* PROBLEM *
Would you give the records below again, exactly and completely?

______________________________

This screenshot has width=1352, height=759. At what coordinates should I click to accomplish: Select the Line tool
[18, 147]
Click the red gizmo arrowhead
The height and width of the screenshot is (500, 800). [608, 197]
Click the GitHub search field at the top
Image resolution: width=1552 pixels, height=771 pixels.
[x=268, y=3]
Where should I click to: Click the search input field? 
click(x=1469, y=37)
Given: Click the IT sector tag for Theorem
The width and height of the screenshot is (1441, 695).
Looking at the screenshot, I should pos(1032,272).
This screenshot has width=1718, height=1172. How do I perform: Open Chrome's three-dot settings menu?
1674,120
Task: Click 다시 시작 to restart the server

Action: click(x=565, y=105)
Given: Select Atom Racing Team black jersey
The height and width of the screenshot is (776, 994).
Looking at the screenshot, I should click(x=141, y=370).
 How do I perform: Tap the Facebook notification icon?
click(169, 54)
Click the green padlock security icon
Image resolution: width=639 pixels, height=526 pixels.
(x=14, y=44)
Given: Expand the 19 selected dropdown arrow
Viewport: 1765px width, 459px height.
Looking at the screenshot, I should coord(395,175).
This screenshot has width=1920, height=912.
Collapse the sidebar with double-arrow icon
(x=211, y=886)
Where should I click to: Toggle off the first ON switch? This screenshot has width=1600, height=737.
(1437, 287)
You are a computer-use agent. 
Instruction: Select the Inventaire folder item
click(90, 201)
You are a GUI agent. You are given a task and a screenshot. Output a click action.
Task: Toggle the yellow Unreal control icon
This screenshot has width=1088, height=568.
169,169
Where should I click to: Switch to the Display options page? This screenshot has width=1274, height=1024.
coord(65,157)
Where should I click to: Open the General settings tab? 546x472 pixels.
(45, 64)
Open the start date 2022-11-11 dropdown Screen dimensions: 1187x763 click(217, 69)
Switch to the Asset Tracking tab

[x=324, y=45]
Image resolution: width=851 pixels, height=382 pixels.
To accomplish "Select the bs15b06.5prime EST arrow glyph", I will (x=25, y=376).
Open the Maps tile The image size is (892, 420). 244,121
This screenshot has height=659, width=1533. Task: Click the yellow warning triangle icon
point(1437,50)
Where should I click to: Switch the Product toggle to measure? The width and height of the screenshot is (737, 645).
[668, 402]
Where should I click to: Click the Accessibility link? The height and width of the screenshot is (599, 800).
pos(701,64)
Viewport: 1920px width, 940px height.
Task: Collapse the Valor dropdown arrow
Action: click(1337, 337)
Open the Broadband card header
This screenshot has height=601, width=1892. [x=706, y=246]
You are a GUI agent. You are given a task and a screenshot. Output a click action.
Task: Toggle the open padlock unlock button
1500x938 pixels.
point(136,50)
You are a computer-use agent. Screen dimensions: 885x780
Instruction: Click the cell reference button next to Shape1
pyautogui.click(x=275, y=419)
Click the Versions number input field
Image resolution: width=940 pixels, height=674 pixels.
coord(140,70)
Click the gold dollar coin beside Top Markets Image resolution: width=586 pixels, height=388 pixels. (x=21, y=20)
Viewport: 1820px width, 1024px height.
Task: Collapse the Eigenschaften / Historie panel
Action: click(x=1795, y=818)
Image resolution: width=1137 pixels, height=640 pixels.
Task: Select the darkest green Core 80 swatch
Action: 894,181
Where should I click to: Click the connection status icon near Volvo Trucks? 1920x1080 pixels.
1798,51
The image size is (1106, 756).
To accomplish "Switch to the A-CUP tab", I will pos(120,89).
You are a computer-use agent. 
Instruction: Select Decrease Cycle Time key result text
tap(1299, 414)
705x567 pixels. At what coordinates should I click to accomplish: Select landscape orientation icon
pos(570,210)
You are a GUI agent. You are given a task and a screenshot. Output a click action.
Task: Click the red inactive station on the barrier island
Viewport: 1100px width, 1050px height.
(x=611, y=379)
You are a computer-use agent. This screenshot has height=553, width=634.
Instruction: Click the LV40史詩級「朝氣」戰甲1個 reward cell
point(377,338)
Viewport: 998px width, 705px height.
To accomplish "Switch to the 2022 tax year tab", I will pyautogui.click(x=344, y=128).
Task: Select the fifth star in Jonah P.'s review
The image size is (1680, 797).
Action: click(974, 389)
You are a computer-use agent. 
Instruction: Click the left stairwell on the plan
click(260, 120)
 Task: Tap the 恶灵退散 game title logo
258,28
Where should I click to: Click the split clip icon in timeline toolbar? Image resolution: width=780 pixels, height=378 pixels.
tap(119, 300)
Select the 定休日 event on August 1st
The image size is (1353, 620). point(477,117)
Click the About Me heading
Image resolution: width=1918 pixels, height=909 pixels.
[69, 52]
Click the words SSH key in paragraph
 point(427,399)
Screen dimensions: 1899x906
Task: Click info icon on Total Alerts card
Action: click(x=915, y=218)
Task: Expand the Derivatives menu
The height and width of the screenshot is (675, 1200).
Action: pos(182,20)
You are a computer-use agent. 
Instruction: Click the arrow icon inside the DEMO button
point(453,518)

______________________________

* RESULT *
This screenshot has width=1352, height=759. At what coordinates should I click to accomplish: Select the Line tool
[18, 147]
Click the red gizmo arrowhead
The height and width of the screenshot is (500, 800). [608, 197]
Click the GitHub search field at the top
Image resolution: width=1552 pixels, height=771 pixels.
[x=268, y=3]
Where should I click to: Click the search input field? 
click(x=1469, y=37)
Given: Click the IT sector tag for Theorem
The width and height of the screenshot is (1441, 695).
Looking at the screenshot, I should pos(1032,272).
This screenshot has width=1718, height=1172. How do I perform: Open Chrome's three-dot settings menu?
1674,120
Task: Click 다시 시작 to restart the server

Action: click(x=565, y=105)
Given: Select Atom Racing Team black jersey
The height and width of the screenshot is (776, 994).
Looking at the screenshot, I should click(x=141, y=370).
 How do I perform: Tap the Facebook notification icon?
click(169, 54)
Click the green padlock security icon
Image resolution: width=639 pixels, height=526 pixels.
(x=14, y=44)
Given: Expand the 19 selected dropdown arrow
Viewport: 1765px width, 459px height.
Looking at the screenshot, I should coord(395,175).
This screenshot has width=1920, height=912.
Collapse the sidebar with double-arrow icon
(x=211, y=886)
Where should I click to: Toggle off the first ON switch? This screenshot has width=1600, height=737.
(1437, 287)
You are a computer-use agent. 
Instruction: Select the Inventaire folder item
click(90, 201)
You are a GUI agent. You are given a task and a screenshot. Output a click action.
Task: Toggle the yellow Unreal control icon
This screenshot has width=1088, height=568.
169,169
Where should I click to: Switch to the Display options page? This screenshot has width=1274, height=1024.
coord(65,157)
Where should I click to: Open the General settings tab? 546x472 pixels.
(45, 64)
Open the start date 2022-11-11 dropdown Screen dimensions: 1187x763 click(217, 69)
Switch to the Asset Tracking tab

[x=324, y=45]
Image resolution: width=851 pixels, height=382 pixels.
To accomplish "Select the bs15b06.5prime EST arrow glyph", I will (x=25, y=376).
Open the Maps tile The image size is (892, 420). 244,121
This screenshot has height=659, width=1533. Task: Click the yellow warning triangle icon
point(1437,50)
Where should I click to: Switch the Product toggle to measure? The width and height of the screenshot is (737, 645).
[668, 402]
Where should I click to: Click the Accessibility link? The height and width of the screenshot is (599, 800).
pos(701,64)
Viewport: 1920px width, 940px height.
Task: Collapse the Valor dropdown arrow
Action: click(1337, 337)
Open the Broadband card header
This screenshot has height=601, width=1892. [x=706, y=246]
You are a GUI agent. You are given a task and a screenshot. Output a click action.
Task: Toggle the open padlock unlock button
1500x938 pixels.
point(136,50)
You are a computer-use agent. Screen dimensions: 885x780
Instruction: Click the cell reference button next to Shape1
pyautogui.click(x=275, y=419)
Click the Versions number input field
Image resolution: width=940 pixels, height=674 pixels.
coord(140,70)
Click the gold dollar coin beside Top Markets Image resolution: width=586 pixels, height=388 pixels. (x=21, y=20)
Viewport: 1820px width, 1024px height.
Task: Collapse the Eigenschaften / Historie panel
Action: click(x=1795, y=818)
Image resolution: width=1137 pixels, height=640 pixels.
Task: Select the darkest green Core 80 swatch
Action: 894,181
Where should I click to: Click the connection status icon near Volvo Trucks? 1920x1080 pixels.
1798,51
The image size is (1106, 756).
To accomplish "Switch to the A-CUP tab", I will pos(120,89).
You are a computer-use agent. 
Instruction: Select Decrease Cycle Time key result text
tap(1299, 414)
705x567 pixels. At what coordinates should I click to accomplish: Select landscape orientation icon
pos(570,210)
You are a GUI agent. You are given a task and a screenshot. Output a click action.
Task: Click the red inactive station on the barrier island
Viewport: 1100px width, 1050px height.
(x=611, y=379)
You are a computer-use agent. This screenshot has height=553, width=634.
Instruction: Click the LV40史詩級「朝氣」戰甲1個 reward cell
point(377,338)
Viewport: 998px width, 705px height.
To accomplish "Switch to the 2022 tax year tab", I will pyautogui.click(x=344, y=128).
Task: Select the fifth star in Jonah P.'s review
The image size is (1680, 797).
Action: click(974, 389)
You are a computer-use agent. 
Instruction: Click the left stairwell on the plan
click(260, 120)
 Task: Tap the 恶灵退散 game title logo
258,28
Where should I click to: Click the split clip icon in timeline toolbar? Image resolution: width=780 pixels, height=378 pixels.
tap(119, 300)
Select the 定休日 event on August 1st
The image size is (1353, 620). point(477,117)
Click the About Me heading
Image resolution: width=1918 pixels, height=909 pixels.
[69, 52]
Click the words SSH key in paragraph
 point(427,399)
Screen dimensions: 1899x906
Task: Click info icon on Total Alerts card
Action: click(x=915, y=218)
Task: Expand the Derivatives menu
The height and width of the screenshot is (675, 1200).
Action: pos(182,20)
You are a computer-use agent. 
Instruction: Click the arrow icon inside the DEMO button
point(453,518)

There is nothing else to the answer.